La primera, lógicamente, fue la lanza: un simple cuchillo atado en el extremo de un palo. Este modelo elemental se fue diversificando para diferenciar los chuzos, dardos y azagayas, como armas arrojadizas y la lanza propiamente dicha, más pesada y larga que las anteriores, con moharra (hoja) más pesada y fuerte y regatón en el extremo opuesto del asta. Este casquillo metálico, además de proteger la madera, permitía fijar con seguridad la lanza en el suelo ante la embestida de un caballero a la par que equilibraba el peso del arma acercando su centro de equilibrio a las manos del guerrero. Si alargamos una lanza, de 2 ó
Modificando este patrón básico, en la época medieval se alcanzó una variedad casi infinita de armas enastadas. Su forma dependía únicamente de la imaginación del artesano que la fabricaba o del soldado que se la encargaba.
A una vara, lo mismo se puede sujetar un cuchillo que un hacha, y si le añadimos a ésta uno o dos ganchos con los que sujetar y derribar a un caballero de su montura, hemos inventado la alabarda: una hoja de corte que se prolonga en un diente puntiagudo llamado pica, mientras por el lado opuesto al filo se sitúan uno o varios espolones, bien rectos o curvados en forma de gancho. Si es el machete nuestra arma preferida y lo fijamos al extremo de la vara, crearemos el archa, a la que también llamaban cuchillo de brecha. Si descendemos de familia campesina y estamos familiarizados con las herramientas de la siega, podemos fijar a nuestro palo una hoz y si queremos hacerla más terrible añadirle una punta aguzada; así habremos creado una bisarma. También podemos remedar las armas de los señores y montar en el extremo de la vara de fresno una imitación barata de su hacha de armas para blandir contra nuestros enemigos lo que se conoció como hacha de petos. Si lo que nos atrae es el martillo de guerra, prolongando su mástil hasta la medida de una lanza corta y prolongar su rejón para transformarlo en una lucerna.

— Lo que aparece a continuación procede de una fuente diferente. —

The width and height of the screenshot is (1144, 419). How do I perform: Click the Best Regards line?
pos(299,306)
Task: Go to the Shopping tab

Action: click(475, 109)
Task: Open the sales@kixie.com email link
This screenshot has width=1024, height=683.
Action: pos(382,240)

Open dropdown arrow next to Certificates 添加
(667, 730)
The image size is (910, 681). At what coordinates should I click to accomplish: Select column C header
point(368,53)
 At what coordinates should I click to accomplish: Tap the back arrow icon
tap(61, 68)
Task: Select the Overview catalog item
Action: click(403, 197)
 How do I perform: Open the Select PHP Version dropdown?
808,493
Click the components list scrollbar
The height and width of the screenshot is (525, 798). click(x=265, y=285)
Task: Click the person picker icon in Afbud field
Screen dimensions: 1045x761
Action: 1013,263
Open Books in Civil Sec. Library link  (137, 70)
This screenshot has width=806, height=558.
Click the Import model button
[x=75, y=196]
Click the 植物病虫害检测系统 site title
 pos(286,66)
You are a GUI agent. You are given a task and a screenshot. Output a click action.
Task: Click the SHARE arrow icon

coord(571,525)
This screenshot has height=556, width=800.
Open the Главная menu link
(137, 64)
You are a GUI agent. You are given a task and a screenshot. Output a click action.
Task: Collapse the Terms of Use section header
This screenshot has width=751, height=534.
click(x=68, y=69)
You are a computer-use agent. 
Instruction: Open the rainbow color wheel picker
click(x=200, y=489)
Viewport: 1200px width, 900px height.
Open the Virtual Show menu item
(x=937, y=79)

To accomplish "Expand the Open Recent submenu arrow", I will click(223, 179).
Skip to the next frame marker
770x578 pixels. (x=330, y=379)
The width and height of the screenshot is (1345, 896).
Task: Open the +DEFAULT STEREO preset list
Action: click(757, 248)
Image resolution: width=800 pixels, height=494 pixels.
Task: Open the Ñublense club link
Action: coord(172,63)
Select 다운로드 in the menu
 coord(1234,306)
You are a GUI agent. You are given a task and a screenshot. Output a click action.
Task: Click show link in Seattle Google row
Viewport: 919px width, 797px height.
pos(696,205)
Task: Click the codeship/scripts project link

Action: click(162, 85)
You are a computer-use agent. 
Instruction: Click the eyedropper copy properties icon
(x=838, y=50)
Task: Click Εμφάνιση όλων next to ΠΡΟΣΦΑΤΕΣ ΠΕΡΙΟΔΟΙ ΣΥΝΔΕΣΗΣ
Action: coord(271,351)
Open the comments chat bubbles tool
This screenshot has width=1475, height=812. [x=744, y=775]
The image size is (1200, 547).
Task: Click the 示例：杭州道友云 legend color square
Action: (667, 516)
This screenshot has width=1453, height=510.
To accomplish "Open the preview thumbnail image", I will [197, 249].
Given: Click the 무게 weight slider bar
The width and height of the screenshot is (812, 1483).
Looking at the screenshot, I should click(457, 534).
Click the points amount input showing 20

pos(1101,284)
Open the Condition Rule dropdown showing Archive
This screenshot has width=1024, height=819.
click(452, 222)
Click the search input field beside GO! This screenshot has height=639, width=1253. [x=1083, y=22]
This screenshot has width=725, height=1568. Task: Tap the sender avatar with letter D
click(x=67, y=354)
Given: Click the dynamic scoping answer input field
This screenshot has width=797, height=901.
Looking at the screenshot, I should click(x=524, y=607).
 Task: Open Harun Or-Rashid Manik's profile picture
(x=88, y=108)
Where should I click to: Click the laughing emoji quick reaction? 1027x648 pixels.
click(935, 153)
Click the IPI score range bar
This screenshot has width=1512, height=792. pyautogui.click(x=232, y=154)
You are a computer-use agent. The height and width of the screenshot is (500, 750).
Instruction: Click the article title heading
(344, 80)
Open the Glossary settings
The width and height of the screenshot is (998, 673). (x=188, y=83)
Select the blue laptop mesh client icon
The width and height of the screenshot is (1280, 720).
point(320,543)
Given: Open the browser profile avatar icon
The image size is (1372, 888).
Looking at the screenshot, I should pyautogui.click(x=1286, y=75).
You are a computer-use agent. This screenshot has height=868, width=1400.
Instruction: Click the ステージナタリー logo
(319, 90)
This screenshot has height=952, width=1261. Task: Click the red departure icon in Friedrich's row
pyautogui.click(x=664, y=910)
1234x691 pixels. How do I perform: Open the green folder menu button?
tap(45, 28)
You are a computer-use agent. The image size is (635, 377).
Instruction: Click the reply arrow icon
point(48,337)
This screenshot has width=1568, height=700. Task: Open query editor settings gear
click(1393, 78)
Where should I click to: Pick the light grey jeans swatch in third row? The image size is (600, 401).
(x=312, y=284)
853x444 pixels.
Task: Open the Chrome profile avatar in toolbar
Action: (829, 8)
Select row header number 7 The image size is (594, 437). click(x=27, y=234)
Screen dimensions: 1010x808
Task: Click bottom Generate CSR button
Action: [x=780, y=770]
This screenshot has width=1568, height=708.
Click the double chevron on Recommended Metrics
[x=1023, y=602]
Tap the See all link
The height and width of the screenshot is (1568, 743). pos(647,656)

También podemos simplemente añadir a la moharra de la lanza unas aletas laterales. Si la central es más ancha de lo habitual y las aletas son más o menos rectas tendremos una partesana, pero si la hoja es más estrecha y las aletas se giran hacia atrás para facilitar el agarre del jinete, lo que tendremos entre las manos será una roncona.
Y así hasta la infinidad de modelos y variaciones con o sin pinchos, curvados o rectos con una o varias puntas y astas, como hemos ya dicho, desde poco más de un metro y medio en las armas arrojadizas hasta los casi siete de las picas contra caballería empleadas en las falanges.